NEW DELHI: In a relief to the common man as well as policymakers, retail inflation seems to have begun moderating as the headline inflation rate measured by the Consumer Price Index (CPI) eased to 6.71% in July from 7.01% in June. It is for the first time since April 2022 that retail inflation has fallen below the 7% level.
The lower figure in July was largely driven by the easing of prices of food and beverage and miscellaneous items. While housing, pan, tobacco and intoxicant prices showed moderate growth, that of clothing and fuel continued to expand sharply year-on-year.
On a month-on-month basis, however, vegetable prices fell marginally as the food and beverages index remained flat, also benefiting from corrections in prices of edible oils, meat and fish. The drop in inflation in July was on expected lines as fears of global recession and fresh geopolitical uncertainties led to a correction in global commodity prices, easing the domestic inflation pressure.
However, analysts and economists warn against letting the guards down on inflation. “CPI headline inflation for July has moderated in line with our expectations led largely by food inflation, while the core inflation remains elevated and sticky. The coming few readings are expected to be a tad above 7% with inflation likely to hover above RBIs upper threshold limit of 6% until January 2023,” said Upasana Bhardwaj, chief economist, Kotak Mahindra Bank.

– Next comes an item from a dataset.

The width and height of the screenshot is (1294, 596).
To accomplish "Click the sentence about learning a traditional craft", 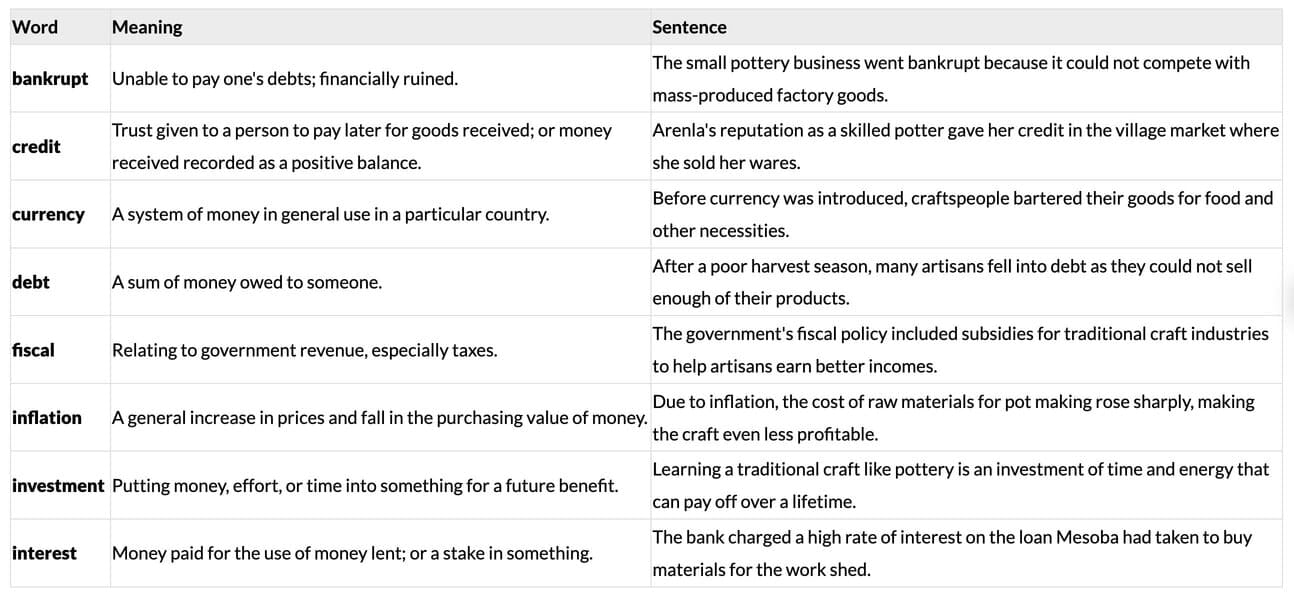I will point(960,485).

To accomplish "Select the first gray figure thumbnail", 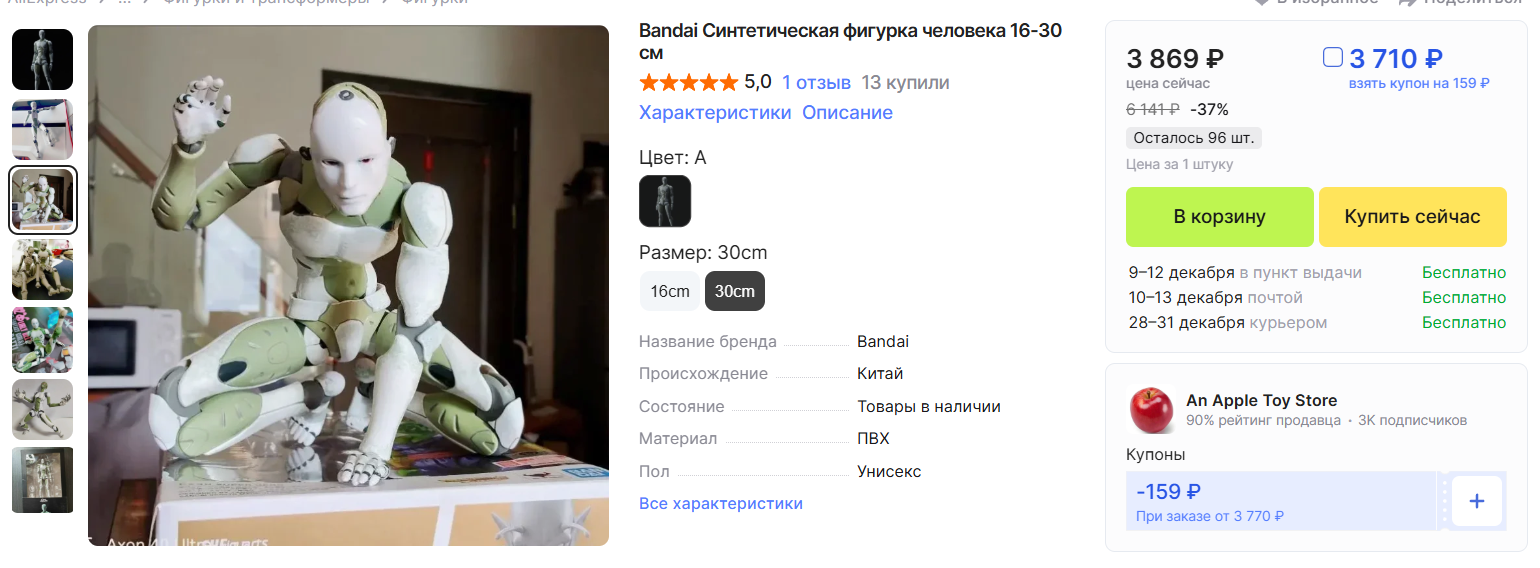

The Reserve Bank of India (RBI) in its August monetary policy statement retained its inflation projection for 2022-23 at 6.7%. RBI is mindful of the fact that spillovers from geopolitical shocks are imparting considerable uncertainty to the inflation trajectory. The central bank also said that it is watchful of the shortfall in paddy sowing.
However, analysts believe that there would be no pause in rate hikes. Aditi Nayar, chief economist of ICRA, expects another increase of 10-35 bps in the September 2022 policy meeting.